**Exercise objective**
All of the entries below are to be repeated word for word.

##############################

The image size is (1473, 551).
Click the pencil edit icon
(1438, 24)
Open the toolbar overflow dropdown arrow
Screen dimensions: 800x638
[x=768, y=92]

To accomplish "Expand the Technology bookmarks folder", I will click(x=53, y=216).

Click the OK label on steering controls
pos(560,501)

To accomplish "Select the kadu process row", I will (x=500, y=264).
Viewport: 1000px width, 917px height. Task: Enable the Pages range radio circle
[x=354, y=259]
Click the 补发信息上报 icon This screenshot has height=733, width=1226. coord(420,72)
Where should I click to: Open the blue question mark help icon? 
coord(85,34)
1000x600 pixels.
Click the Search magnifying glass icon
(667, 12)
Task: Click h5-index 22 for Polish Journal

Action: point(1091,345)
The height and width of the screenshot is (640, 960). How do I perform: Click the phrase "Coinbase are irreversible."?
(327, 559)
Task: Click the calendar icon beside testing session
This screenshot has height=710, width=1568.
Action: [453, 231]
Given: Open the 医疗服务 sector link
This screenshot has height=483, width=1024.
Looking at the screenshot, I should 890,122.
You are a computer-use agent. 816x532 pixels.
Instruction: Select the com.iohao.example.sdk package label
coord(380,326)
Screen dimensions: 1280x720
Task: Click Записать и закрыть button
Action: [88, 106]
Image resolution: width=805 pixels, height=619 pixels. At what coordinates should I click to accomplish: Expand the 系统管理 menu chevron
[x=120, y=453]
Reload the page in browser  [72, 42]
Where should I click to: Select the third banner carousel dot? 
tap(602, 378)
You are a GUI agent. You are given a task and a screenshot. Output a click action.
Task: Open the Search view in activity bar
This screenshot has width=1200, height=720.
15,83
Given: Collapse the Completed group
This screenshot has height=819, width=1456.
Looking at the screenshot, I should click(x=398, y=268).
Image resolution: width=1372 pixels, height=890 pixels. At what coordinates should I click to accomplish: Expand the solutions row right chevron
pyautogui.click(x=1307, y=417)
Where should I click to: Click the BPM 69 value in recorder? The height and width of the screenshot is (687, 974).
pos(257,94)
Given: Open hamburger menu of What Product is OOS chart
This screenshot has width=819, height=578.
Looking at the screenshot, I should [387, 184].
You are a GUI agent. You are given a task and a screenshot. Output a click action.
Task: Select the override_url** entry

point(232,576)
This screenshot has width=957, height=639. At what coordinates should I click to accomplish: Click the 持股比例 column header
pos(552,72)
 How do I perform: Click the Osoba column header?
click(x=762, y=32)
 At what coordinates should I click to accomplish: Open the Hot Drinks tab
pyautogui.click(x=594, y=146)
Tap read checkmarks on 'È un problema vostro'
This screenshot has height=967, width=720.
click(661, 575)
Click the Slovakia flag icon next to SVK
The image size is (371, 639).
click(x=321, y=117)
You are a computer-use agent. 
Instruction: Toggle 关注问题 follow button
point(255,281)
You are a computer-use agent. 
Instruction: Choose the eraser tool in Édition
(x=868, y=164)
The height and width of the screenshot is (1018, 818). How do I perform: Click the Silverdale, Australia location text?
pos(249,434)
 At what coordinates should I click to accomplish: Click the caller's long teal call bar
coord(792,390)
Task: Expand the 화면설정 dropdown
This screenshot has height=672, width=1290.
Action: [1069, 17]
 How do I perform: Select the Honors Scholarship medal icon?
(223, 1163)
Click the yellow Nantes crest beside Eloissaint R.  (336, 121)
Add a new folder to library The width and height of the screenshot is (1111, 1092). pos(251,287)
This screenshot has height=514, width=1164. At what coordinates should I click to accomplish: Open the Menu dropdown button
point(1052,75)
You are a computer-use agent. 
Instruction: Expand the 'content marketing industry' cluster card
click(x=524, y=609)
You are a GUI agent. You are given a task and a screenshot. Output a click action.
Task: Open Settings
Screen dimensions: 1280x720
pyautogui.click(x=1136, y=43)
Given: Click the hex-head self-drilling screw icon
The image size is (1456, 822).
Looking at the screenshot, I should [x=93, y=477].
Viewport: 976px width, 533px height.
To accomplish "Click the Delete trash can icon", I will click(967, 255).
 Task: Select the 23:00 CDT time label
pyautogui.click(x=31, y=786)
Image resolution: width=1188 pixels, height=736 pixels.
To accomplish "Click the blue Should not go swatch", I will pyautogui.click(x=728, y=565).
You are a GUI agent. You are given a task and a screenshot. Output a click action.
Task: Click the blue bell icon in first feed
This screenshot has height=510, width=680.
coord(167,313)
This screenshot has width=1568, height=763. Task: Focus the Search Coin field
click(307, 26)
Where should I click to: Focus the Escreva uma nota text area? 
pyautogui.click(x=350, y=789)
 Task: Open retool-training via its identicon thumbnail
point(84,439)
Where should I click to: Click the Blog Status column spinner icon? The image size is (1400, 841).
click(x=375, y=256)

##############################

**Solved exercise**
The image size is (1473, 551).
Click the pencil edit icon
(1438, 24)
Open the toolbar overflow dropdown arrow
Screen dimensions: 800x638
[x=768, y=92]

To accomplish "Expand the Technology bookmarks folder", I will click(x=53, y=216).

Click the OK label on steering controls
pos(560,501)

To accomplish "Select the kadu process row", I will (x=500, y=264).
Viewport: 1000px width, 917px height. Task: Enable the Pages range radio circle
[x=354, y=259]
Click the 补发信息上报 icon This screenshot has height=733, width=1226. coord(420,72)
Where should I click to: Open the blue question mark help icon? 
coord(85,34)
1000x600 pixels.
Click the Search magnifying glass icon
(667, 12)
Task: Click h5-index 22 for Polish Journal

Action: point(1091,345)
The height and width of the screenshot is (640, 960). How do I perform: Click the phrase "Coinbase are irreversible."?
(327, 559)
Task: Click the calendar icon beside testing session
This screenshot has height=710, width=1568.
Action: [453, 231]
Given: Open the 医疗服务 sector link
This screenshot has height=483, width=1024.
Looking at the screenshot, I should 890,122.
You are a computer-use agent. 816x532 pixels.
Instruction: Select the com.iohao.example.sdk package label
coord(380,326)
Screen dimensions: 1280x720
Task: Click Записать и закрыть button
Action: [88, 106]
Image resolution: width=805 pixels, height=619 pixels. At what coordinates should I click to accomplish: Expand the 系统管理 menu chevron
[x=120, y=453]
Reload the page in browser  [72, 42]
Where should I click to: Select the third banner carousel dot? 
tap(602, 378)
You are a GUI agent. You are given a task and a screenshot. Output a click action.
Task: Open the Search view in activity bar
This screenshot has width=1200, height=720.
15,83
Given: Collapse the Completed group
This screenshot has height=819, width=1456.
Looking at the screenshot, I should click(x=398, y=268).
Image resolution: width=1372 pixels, height=890 pixels. At what coordinates should I click to accomplish: Expand the solutions row right chevron
pyautogui.click(x=1307, y=417)
Where should I click to: Click the BPM 69 value in recorder? The height and width of the screenshot is (687, 974).
pos(257,94)
Given: Open hamburger menu of What Product is OOS chart
This screenshot has width=819, height=578.
Looking at the screenshot, I should [387, 184].
You are a GUI agent. You are given a task and a screenshot. Output a click action.
Task: Select the override_url** entry

point(232,576)
This screenshot has width=957, height=639. At what coordinates should I click to accomplish: Click the 持股比例 column header
pos(552,72)
 How do I perform: Click the Osoba column header?
click(x=762, y=32)
 At what coordinates should I click to accomplish: Open the Hot Drinks tab
pyautogui.click(x=594, y=146)
Tap read checkmarks on 'È un problema vostro'
This screenshot has height=967, width=720.
click(661, 575)
Click the Slovakia flag icon next to SVK
The image size is (371, 639).
click(x=321, y=117)
You are a computer-use agent. 
Instruction: Toggle 关注问题 follow button
point(255,281)
You are a computer-use agent. 
Instruction: Choose the eraser tool in Édition
(x=868, y=164)
The height and width of the screenshot is (1018, 818). How do I perform: Click the Silverdale, Australia location text?
pos(249,434)
 At what coordinates should I click to accomplish: Click the caller's long teal call bar
coord(792,390)
Task: Expand the 화면설정 dropdown
This screenshot has height=672, width=1290.
Action: [1069, 17]
 How do I perform: Select the Honors Scholarship medal icon?
(223, 1163)
Click the yellow Nantes crest beside Eloissaint R.  (336, 121)
Add a new folder to library The width and height of the screenshot is (1111, 1092). pos(251,287)
This screenshot has height=514, width=1164. At what coordinates should I click to accomplish: Open the Menu dropdown button
point(1052,75)
You are a computer-use agent. 
Instruction: Expand the 'content marketing industry' cluster card
click(x=524, y=609)
You are a GUI agent. You are given a task and a screenshot. Output a click action.
Task: Open Settings
Screen dimensions: 1280x720
pyautogui.click(x=1136, y=43)
Given: Click the hex-head self-drilling screw icon
The image size is (1456, 822).
Looking at the screenshot, I should [x=93, y=477].
Viewport: 976px width, 533px height.
To accomplish "Click the Delete trash can icon", I will click(967, 255).
 Task: Select the 23:00 CDT time label
pyautogui.click(x=31, y=786)
Image resolution: width=1188 pixels, height=736 pixels.
To accomplish "Click the blue Should not go swatch", I will pyautogui.click(x=728, y=565).
You are a GUI agent. You are given a task and a screenshot. Output a click action.
Task: Click the blue bell icon in first feed
This screenshot has height=510, width=680.
coord(167,313)
This screenshot has width=1568, height=763. Task: Focus the Search Coin field
click(307, 26)
Where should I click to: Focus the Escreva uma nota text area? 
pyautogui.click(x=350, y=789)
 Task: Open retool-training via its identicon thumbnail
point(84,439)
Where should I click to: Click the Blog Status column spinner icon? The image size is (1400, 841).
click(x=375, y=256)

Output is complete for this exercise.